■ **Goal**: Give the lines of the material below as a JSON list of strings, one string per line and no blank lines, beginning at the line that contains "At what coordinates should I click to accomplish: Select the" and stopping after the line that contains "pyautogui.click(x=650, y=551)".
--- START Provided information ---
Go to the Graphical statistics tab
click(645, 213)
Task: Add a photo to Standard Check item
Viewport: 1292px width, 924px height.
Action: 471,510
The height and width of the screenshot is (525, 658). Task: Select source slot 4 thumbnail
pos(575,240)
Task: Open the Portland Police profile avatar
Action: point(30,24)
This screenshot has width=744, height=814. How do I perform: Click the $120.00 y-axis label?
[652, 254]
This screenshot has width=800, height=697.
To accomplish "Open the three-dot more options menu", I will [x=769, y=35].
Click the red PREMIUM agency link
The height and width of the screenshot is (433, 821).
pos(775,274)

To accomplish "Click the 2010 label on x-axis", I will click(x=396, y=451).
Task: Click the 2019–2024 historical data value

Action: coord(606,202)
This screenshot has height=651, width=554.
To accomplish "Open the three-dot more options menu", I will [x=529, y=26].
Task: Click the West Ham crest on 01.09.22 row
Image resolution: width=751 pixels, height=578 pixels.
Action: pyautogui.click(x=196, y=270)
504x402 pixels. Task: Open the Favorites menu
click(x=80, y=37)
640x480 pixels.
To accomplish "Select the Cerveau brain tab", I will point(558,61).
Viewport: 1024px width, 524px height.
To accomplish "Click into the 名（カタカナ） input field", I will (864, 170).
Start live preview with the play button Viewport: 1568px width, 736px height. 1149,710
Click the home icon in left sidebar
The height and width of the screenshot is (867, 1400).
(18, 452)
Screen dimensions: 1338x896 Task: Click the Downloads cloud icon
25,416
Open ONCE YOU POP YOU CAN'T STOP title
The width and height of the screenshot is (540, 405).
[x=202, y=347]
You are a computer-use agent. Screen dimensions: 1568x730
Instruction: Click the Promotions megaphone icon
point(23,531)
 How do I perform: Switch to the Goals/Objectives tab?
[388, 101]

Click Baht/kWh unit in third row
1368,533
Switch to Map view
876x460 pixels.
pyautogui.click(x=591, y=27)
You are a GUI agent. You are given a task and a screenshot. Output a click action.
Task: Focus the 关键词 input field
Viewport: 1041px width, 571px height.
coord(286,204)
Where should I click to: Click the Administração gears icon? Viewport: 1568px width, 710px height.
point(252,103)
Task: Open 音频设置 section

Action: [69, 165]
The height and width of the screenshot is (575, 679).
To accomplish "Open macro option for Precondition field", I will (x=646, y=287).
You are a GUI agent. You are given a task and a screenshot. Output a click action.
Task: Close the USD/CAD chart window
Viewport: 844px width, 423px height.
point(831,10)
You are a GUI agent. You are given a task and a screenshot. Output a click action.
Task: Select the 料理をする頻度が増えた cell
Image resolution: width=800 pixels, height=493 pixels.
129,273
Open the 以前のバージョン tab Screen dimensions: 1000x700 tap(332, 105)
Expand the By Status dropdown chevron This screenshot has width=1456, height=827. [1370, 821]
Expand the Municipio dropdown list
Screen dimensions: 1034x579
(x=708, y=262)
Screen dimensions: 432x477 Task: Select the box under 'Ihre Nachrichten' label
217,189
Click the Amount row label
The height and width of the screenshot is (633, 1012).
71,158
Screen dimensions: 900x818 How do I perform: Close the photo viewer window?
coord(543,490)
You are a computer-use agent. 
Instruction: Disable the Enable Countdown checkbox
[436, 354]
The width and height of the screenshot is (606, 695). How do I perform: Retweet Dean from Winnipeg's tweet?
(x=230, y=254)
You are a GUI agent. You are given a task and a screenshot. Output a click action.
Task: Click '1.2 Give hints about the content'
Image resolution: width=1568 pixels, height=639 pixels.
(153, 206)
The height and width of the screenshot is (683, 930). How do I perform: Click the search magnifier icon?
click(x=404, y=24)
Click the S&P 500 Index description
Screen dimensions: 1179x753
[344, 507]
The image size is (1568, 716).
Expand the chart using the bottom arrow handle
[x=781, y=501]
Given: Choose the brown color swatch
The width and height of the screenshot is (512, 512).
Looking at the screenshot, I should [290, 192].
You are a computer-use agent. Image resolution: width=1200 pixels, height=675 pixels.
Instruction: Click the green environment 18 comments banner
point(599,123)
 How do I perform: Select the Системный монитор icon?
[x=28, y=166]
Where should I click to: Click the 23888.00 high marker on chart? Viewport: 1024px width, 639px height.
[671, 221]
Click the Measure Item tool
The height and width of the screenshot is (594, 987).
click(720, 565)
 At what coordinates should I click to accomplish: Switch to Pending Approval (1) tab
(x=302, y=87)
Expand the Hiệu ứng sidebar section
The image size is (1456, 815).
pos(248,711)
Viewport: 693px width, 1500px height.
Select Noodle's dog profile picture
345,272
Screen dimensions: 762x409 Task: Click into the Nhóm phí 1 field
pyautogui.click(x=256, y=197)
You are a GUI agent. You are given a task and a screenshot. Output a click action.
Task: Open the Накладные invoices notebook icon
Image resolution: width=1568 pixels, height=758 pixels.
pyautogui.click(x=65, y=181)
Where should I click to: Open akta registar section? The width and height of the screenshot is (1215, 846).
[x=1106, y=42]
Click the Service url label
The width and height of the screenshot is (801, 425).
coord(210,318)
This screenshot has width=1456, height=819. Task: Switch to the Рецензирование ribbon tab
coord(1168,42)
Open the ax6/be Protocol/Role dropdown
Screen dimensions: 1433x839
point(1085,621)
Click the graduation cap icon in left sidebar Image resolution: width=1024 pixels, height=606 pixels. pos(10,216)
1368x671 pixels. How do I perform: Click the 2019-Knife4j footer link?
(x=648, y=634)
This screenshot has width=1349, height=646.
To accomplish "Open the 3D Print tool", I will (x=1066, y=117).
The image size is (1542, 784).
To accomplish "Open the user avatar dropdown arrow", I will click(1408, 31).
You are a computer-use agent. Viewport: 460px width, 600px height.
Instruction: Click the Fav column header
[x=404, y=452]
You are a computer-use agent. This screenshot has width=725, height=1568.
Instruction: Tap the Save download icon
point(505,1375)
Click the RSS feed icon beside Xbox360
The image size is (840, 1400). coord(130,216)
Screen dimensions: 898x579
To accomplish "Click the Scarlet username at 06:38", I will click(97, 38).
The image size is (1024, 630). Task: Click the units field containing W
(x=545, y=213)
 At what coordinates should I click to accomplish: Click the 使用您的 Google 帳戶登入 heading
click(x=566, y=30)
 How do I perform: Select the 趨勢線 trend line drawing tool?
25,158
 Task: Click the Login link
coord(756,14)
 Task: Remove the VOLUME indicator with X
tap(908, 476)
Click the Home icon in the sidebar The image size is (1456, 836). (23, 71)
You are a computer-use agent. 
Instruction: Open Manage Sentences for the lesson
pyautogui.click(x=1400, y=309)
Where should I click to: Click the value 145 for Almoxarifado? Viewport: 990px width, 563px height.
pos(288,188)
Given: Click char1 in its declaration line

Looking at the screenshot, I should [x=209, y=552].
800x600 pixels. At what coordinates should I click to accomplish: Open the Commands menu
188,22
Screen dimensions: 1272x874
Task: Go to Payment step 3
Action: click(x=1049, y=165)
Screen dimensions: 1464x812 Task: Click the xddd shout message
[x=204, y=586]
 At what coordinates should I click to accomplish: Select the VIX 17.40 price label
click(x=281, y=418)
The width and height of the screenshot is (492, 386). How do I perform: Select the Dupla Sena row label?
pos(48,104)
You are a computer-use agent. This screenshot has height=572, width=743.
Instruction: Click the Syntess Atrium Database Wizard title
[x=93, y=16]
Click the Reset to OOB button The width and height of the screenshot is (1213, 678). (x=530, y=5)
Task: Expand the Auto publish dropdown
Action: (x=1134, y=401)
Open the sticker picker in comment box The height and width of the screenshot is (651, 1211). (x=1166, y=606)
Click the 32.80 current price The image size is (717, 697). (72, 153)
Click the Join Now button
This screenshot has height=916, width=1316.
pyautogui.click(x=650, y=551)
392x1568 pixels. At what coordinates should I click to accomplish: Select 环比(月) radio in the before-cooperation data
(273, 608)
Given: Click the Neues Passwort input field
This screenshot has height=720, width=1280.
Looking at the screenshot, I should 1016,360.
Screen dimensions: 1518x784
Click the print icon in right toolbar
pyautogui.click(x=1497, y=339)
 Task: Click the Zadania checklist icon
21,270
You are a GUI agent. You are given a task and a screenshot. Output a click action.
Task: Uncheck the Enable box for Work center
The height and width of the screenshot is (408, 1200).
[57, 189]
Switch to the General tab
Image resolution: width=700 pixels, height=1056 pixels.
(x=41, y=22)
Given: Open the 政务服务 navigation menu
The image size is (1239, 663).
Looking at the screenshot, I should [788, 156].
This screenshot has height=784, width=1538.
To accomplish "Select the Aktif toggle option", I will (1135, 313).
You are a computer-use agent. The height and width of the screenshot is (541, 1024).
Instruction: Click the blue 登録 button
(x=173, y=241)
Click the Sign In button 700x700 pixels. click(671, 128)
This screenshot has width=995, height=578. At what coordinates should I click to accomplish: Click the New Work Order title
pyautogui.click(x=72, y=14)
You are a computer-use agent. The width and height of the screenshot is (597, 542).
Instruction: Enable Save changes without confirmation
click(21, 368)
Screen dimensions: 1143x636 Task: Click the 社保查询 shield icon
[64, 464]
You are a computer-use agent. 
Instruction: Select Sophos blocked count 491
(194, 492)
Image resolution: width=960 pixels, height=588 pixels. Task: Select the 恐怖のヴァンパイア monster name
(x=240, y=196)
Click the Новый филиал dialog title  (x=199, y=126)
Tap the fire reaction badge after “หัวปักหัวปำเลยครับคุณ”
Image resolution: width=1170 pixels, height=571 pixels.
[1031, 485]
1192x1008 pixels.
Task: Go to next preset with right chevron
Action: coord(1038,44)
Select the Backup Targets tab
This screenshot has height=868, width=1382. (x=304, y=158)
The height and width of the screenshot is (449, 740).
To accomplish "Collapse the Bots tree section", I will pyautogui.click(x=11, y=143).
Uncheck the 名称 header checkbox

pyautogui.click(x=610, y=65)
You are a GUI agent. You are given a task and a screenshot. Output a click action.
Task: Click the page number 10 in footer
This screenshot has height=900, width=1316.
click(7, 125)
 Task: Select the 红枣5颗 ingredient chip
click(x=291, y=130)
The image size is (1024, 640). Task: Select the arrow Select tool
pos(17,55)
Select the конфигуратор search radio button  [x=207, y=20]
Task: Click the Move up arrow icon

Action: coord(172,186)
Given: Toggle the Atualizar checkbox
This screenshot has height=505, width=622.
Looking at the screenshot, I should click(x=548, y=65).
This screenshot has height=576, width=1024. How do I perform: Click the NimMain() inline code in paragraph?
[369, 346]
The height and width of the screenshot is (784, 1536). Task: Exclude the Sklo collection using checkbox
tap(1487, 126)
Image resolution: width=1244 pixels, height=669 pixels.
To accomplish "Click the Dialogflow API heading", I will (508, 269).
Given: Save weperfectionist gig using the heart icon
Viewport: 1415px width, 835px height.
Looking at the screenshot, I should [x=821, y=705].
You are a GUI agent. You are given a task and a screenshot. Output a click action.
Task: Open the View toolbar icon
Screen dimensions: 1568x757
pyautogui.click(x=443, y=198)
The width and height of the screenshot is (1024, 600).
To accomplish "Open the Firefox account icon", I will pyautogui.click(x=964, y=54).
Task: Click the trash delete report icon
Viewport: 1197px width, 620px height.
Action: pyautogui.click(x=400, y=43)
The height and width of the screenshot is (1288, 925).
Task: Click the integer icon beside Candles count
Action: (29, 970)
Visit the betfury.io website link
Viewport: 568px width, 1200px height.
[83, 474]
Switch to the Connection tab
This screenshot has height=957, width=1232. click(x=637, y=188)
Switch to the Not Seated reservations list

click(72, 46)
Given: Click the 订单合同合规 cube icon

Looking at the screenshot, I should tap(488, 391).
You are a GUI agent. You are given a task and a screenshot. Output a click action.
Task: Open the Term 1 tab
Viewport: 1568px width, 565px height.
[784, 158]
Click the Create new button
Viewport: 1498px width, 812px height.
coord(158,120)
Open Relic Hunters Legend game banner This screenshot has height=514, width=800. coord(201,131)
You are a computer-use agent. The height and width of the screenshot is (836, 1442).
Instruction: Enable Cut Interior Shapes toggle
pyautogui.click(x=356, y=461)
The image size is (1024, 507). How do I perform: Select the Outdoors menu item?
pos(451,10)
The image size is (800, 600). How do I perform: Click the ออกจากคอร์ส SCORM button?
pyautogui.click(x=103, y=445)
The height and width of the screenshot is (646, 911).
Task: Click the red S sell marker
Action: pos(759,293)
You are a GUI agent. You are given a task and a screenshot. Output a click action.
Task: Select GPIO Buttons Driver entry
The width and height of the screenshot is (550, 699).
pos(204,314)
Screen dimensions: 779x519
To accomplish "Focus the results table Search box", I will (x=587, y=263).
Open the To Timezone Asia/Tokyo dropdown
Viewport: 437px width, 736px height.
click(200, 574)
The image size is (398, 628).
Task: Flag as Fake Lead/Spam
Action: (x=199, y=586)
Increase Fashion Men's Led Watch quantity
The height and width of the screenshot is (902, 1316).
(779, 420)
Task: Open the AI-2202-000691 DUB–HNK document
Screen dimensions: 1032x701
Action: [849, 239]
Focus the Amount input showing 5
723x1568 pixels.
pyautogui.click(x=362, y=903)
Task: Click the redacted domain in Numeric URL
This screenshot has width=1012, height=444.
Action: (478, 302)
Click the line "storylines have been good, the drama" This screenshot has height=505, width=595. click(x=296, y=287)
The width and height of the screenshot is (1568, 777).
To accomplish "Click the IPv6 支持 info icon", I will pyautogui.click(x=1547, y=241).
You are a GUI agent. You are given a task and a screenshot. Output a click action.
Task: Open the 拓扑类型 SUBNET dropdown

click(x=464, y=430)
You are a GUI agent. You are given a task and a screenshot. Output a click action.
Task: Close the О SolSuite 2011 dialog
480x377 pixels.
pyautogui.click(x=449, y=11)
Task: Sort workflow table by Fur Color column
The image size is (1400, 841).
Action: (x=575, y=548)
--- END Provided information ---
■ **Result**:
[
  " At what coordinates should I click to accomplish: Select the VIX 17.40 price label",
  "click(x=281, y=418)",
  "The width and height of the screenshot is (492, 386). How do I perform: Select the Dupla Sena row label?",
  "pos(48,104)",
  "You are a computer-use agent. This screenshot has height=572, width=743.",
  "Instruction: Click the Syntess Atrium Database Wizard title",
  "[x=93, y=16]",
  "Click the Reset to OOB button The width and height of the screenshot is (1213, 678). (x=530, y=5)",
  "Task: Expand the Auto publish dropdown",
  "Action: (x=1134, y=401)",
  "Open the sticker picker in comment box The height and width of the screenshot is (651, 1211). (x=1166, y=606)",
  "Click the 32.80 current price The image size is (717, 697). (72, 153)",
  "Click the Join Now button",
  "This screenshot has height=916, width=1316.",
  "pyautogui.click(x=650, y=551)"
]